(SUPPLIED ENTRIES)

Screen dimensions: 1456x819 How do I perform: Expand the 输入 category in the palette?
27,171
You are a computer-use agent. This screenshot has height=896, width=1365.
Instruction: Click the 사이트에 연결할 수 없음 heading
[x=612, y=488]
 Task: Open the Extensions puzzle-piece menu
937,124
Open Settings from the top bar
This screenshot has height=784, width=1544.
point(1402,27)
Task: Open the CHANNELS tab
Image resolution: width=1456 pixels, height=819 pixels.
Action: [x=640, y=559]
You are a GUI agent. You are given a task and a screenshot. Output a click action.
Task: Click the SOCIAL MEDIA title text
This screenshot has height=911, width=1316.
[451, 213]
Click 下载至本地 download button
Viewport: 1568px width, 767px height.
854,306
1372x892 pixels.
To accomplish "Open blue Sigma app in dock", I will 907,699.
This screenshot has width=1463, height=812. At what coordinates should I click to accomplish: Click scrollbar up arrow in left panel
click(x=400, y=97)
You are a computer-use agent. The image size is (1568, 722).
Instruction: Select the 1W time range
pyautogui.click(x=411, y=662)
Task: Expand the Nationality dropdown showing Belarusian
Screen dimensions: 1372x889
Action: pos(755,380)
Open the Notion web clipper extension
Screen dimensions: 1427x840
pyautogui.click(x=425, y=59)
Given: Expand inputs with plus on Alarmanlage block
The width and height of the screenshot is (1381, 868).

(End SUPPLIED ENTRIES)

• EXERCISE BRIEF: In the listing above, show every line with the word "agent".

• REPLY TO THE TASK:
You are a computer-use agent. This screenshot has height=896, width=1365.
You are a GUI agent. You are given a task and a screenshot. Output a click action.
You are a computer-use agent. The image size is (1568, 722).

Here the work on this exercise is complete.